### Passage to read
* Start *

We use this measure to derive support rates and predict the 2016 US Presidential election. First, we make assumptions about the user’s location at state-levels (by their likes on Senators, member of the House of Representatives, and Governors) and combine the user’s and the candidate’s ideological positions so that we can calculate support rates (share of users closer to each candidate in that state in terms of ideology) for two major Presidential candidates in all 50 states based on the standard spatial models [4]. Given the limited information we know about the users and the minimal assumptions we made, the calculated support rate before the election predicts that Trump would win 293 electoral college votes while Clinton would win the popular vote.
Next, we compare the dynamic support rates in each states with the state-level polling averages calculated by FiveThirtyEight.com. A cointegration test confirms the time trends between Facebook support rates and polling averages share similar trends. Furthermore, by comparing Facebook support rates and polling averages with actual vote shares, we find that polling averages systematically overestimate Clinton’s support in right-leaning states, while Facebook support rates often overestimate those of Trump.
This paper proceeds as follows. Section briefly reviews the literature. Section describes the data and the procedure to obtain our measure of ideology using Facebook data. Section reports how we use this measure to predict elections and to compare with state polls and actual vote shares. Section discusses some strengths and weaknesses of using Facebook data and finally concludes.
Related literatures
Ideal points of political elites
There is a vast literature on estimating the ideal point of politicians. [5] builds their foundational work on supposing legislators would vote for roll-calls that are closer to their own ideal point. [6] extends the procedure into a Bayesian setting that is more flexible to incorporate other information (priors) and can be estimated using Markov Chain Monte Carlo (MCMC) simulations through maximizing the posterior distribution. Other than likelihood-based methods, [7] uses a form of dimension reduction to estimate legislative preference that lowers computational costs and achieves similar results presented in DW-Nominate method.
A limitation of this line of research is that we cannot apply it to people outside Congress. [8] provides a creative breakthrough by making use of campaign finance data to jointly estimate the ideological positions of campaign finance contributors and receivers.
Media bias
Political information is often provided by news outlets. Several studies have provided evidence that most media have their own bias in processing political information.
For example, [9] links media and politicians by counting the times each news outlet cites a particular think tank and compare it to the times the members of Congress cite those think tanks. [10] compares the phrase usage of newspapers to that of congressperson on the Congressional Record. [11] links media and the public by looking at browsing records of news outlet websites and visitors’ self-reported ideology.
Political ideology on social media
[1, 2] are two main contributions to estimating ideological scores using social network data. Assuming that people tend to follow politicians closer to their own unobserved ideological position, [2] uses Twitter data and [1] uses Facebook data to estimate a joint ideology score for politicians and the general public.
However, they generally only consider the links between users and politicians, neglecting other important political participants, such as news outlets and interest groups. Additionally, following or liking fan pages is usually a one-shot action. Using only following data on Facebook is perhaps a waste of information, since data on the liking of posts on fan pages is not only publicly available, it also may provide time and post content level dimensions to provide a richer understanding of human behavior.
Ideology of the general public
Ideology measurements of individuals are generally evaluated in surveys. Researchers usually ask respondents to place themselves on a 7-point liberal-conservative scale (see General Social Surveys [12] and American National Election Study [13]).

* End *

### Directions
1. Count the lines of the records below that contain the string "height", and reply with the number alone.
2. Extend the text about measuring political ideology with Facebook data, starting right after its final sentence.

### The data
* Start *

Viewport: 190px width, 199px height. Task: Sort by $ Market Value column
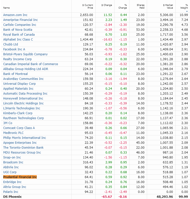pos(168,6)
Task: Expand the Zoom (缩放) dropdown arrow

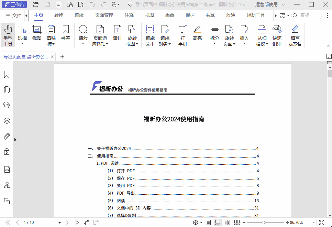Action: coord(83,43)
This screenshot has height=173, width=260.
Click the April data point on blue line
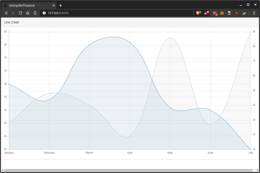[x=130, y=42]
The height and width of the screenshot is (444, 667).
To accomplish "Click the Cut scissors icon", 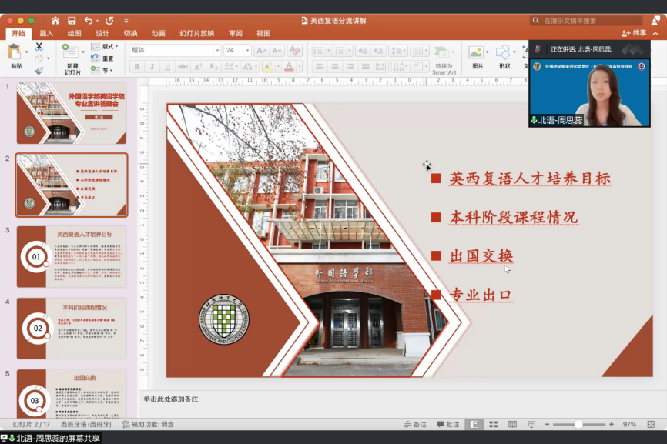I will [x=39, y=47].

* End *

### Solved tasks
1. 3

2.
This method, though convenient and straightforward, has some potential problems. For example, respondents may interpret the questions differently [14], or there may be certain social pressure for respondents to respond in a certain way [15, 16]. Additionally, it also does not account for the multidimensional nature of ideology if separate questions for economic, moral, or other social or policy issues are not presented. Using a revealed preference approach through people’s behavior on social media may be a good complement to our current understanding of mass ideology through surveys.
Social media and election prediction
Most existing work trying to predict polls and elections are based on text data within Twitter. Some early attempts were made in the artificial intelligence community [17–19]. [17] trains a model based on party mentions. [18] trains a model based on text and graph structures, such link centrality and party-speech centrality. [19] trains a ensemble based on campaign-relevant Twitter messages, claiming that volume-based and sentiment-based alternatives perform worse on predictions. Perhaps the most recent and important attempt for the social science community is [3], which extracts textual features from Twitter to train and predict state-level polls.
Our study is fundamentally different from these existing methods in at least two ways. First, there is no training phase in our approach. We adopt state of the art methods to scale the ideological positions based purely on Facebook data and use that directly to predict the outcomes in polls and the actual election results. One can easily think of other ways to train models by combining information from both Facebook and polls and use that to predict election outcomes, but this leaves huge discretion for the researchers to cherry-pick the result that generates the best prediction.
Second, none of the methods above involves any social science theories about how people vote. We adopt the most widely-used model of voting in political science and economics to inform how we can make election predictions. More complicated models might increase the accuracy of the prediction, but it is worth documenting that simple and classical models can already travel a long way.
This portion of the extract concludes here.